◆ EXERCISES TO COMPLETE ◆
**A)** List every wine label that the text on the Quintessa proprietors names as created by Agustin.
**B)** According to the text on the Quintessa proprietors, which company did Agustin once head all wine operations for?
**C)** Reproduce part of the text on the Quintessa proprietors verbatim, beginning at the words "During his 52" and stopping after "dedicates his time.".

+++ TEXT EXCERPT

We proudly recognize and honor two of the most respected and renowned winemakers in the global wine industry, Mr. and Mrs. Augustin and Valeria Huneeus, proprietors of the lauded Quintessa Wine Estate in Napa Valley, California. ​

The Horst Schulze Award for Excellence in Hospitality​

During his 52 years dedicated to the wine business, Agustin has run wine companies in Chile, Argentina, Spain, France, Italy, Germany, New Zealand and California. He has created many labels of which the best known today are Quintessa, Estancia, Magnificat, Veramonte, Primus, Casillero del Diablo, among many more. He has been involved with large and small operations: from being head of all wine operations for Seagram, the now defunct world leader of wines and spirits, to creating the Quintessa wine estate, to which he now dedicates his time.

This vast and diverse experience gives him a special perspective. He understands the difference between the entrepreneur and the corporate approach to risk, growth and economics. He has experienced first-hand the demands confronted by the large company and those of the small operation. He has experienced the evolution of public taste and witnessed from very close the effect of those unpredictable changes in the planning and management of wine companies.

This vast and diverse experience has led to several strongly held beliefs about the future of the wine business. Agustin is a devout believer in the importance of linking fine wine to its place; that “brands” play a minor role in the high end of the business; that it is place and type that the consumer truly seeks; that it is the role of the “gatekeeper” (restaurateur, sommelier, wine critic, merchant) to connect the consumer to the appropriate wine from the sea of offerings with which he is confronted; that numerical ratings as they are used today are an aberration.

++++++
+++ SUPPLIED RECORDS

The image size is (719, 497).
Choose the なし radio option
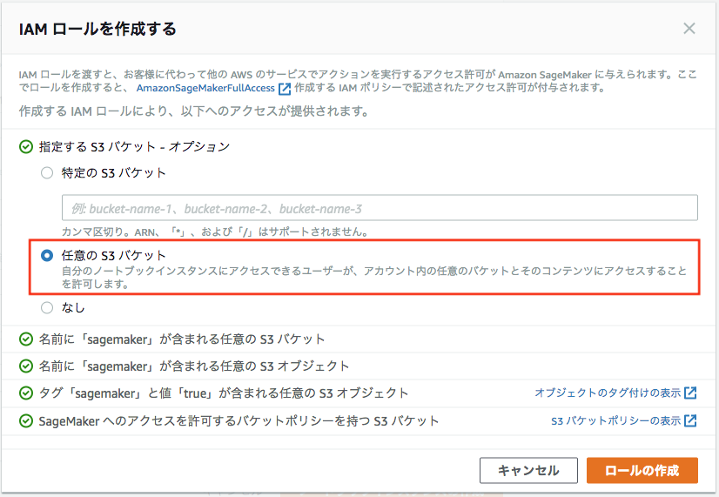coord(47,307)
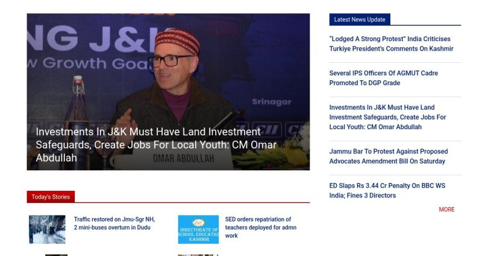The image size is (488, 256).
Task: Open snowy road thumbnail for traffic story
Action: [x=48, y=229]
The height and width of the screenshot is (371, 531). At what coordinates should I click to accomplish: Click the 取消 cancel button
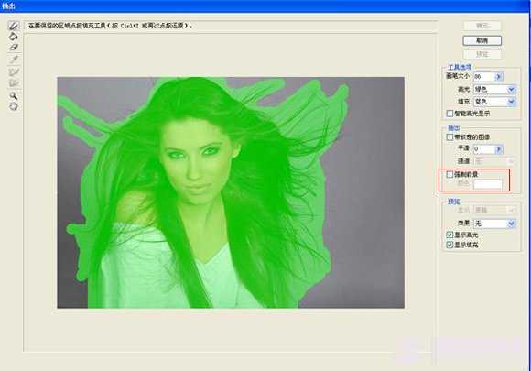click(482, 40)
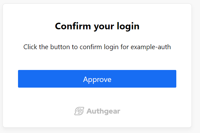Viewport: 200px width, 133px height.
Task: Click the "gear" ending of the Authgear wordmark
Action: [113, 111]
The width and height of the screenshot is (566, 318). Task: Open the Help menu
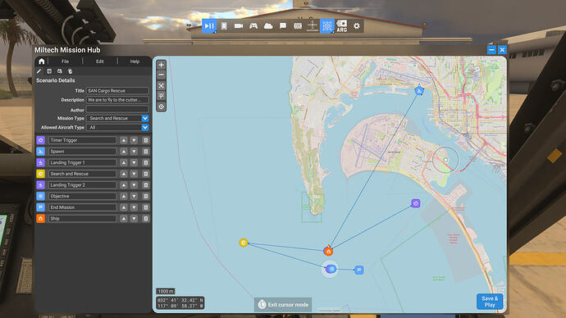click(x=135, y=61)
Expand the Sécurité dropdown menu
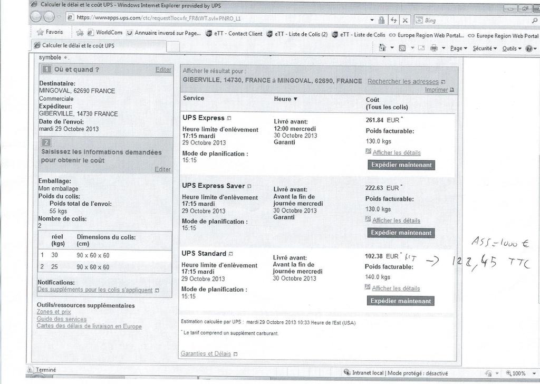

++++++
+++ SUPPLIED RECORDS

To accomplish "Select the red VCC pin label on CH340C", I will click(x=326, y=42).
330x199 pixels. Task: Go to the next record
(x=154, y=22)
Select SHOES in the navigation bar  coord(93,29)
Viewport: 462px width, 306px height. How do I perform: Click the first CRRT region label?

++++++

◆ ANSWERS BY TASK ◆
**A)** Quintessa, Estancia, Magnificat, Veramonte, Primus, Casillero del Diablo

**B)** Seagram

**C)**
During his 52 years dedicated to the wine business, Agustin has run wine companies in Chile, Argentina, Spain, France, Italy, Germany, New Zealand and California. He has created many labels of which the best known today are Quintessa, Estancia, Magnificat, Veramonte, Primus, Casillero del Diablo, among many more. He has been involved with large and small operations: from being head of all wine operations for Seagram, the now defunct world leader of wines and spirits, to creating the Quintessa wine estate, to which he now dedicates his time.